■ **CHALLENGES**
1. Repeat word for word the passage of the Marshawn Lynch text starting at "Super Bowl Media" and ending at "Lynch.  Still with me?".
2. Answer these questions from the Marshawn Lynch text:
(a) What position does Lynch play for the Seahawks?
(b) Which organization is Brad Gagnon a member of?
(c) Which blog does Andrew Bucholtz run?
3. According to Brad Gagnon's essay in the Marshawn Lynch text, why did Lynch's contract contain media stipulations? Answer in one to three sentences.

■ **SOURCE**
Super Bowl Media Day was as big of a clown show as ever this year.  Of course, one of the star attractions was the one player who didn’t want to be there – Marshawn Lynch.  The Seahawks RB and his laconic personality stonewalled every question sent his way.  Naturally, that led to many NFL media members blasting Lynch for his being so difficult and making a mockery of the process once again.  And it also led to many voices outside traditional media blasting the media for blasting Lynch.  Still with me?

Two of our writers on different sides of this Lynch dynamic wanted to share their viewpoints on why his antics are hurtful and set a terrible precedent in the athlete-reporter relationship and why reporters should just get on with their jobs and let Lynch be.  Brad Gagnon is a member of the PFWA and covered the NFL for several years and writes for Bleacher Report, CBS Sports, as well as AA.  Andrew Bucholtz runs the Yahoo Canada CFL blog and is an AA staffer.  Both are well steeped in journalism studies, but come to this story from two different perspectives.  Before you take a side (and a side must be chosen in “Marshawn Lynch vs The Media”) here’s two thoughtful essays on the matter.

Brad Gagnon: Marshawn Lynch Is Setting A Terrible Precedent

Whether he likes it or not, Marshawn Lynch is a public figure and a role model to thousands. People crave information about superstars like him. He doesn’t owe any of us that information, but he signed a contract that contained media stipulations for that exact reason.

■ **GIVEN MATERIAL**
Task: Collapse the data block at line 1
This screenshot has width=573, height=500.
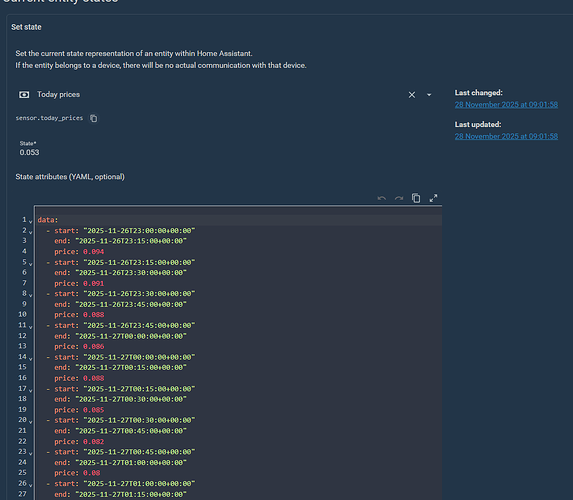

■ **RESPONSES TO THE TASKS**
1.
Super Bowl Media Day was as big of a clown show as ever this year.  Of course, one of the star attractions was the one player who didn’t want to be there – Marshawn Lynch.  The Seahawks RB and his laconic personality stonewalled every question sent his way.  Naturally, that led to many NFL media members blasting Lynch for his being so difficult and making a mockery of the process once again.  And it also led to many voices outside traditional media blasting the media for blasting Lynch.  Still with me?

2.
(a) Running back (RB).
(b) The PFWA.
(c) The Yahoo Canada CFL blog.

3. The contract contained media stipulations because people crave information about superstars like Lynch. Gagnon says Lynch doesn't owe anyone that information, but the contract he signed was written for exactly that reason.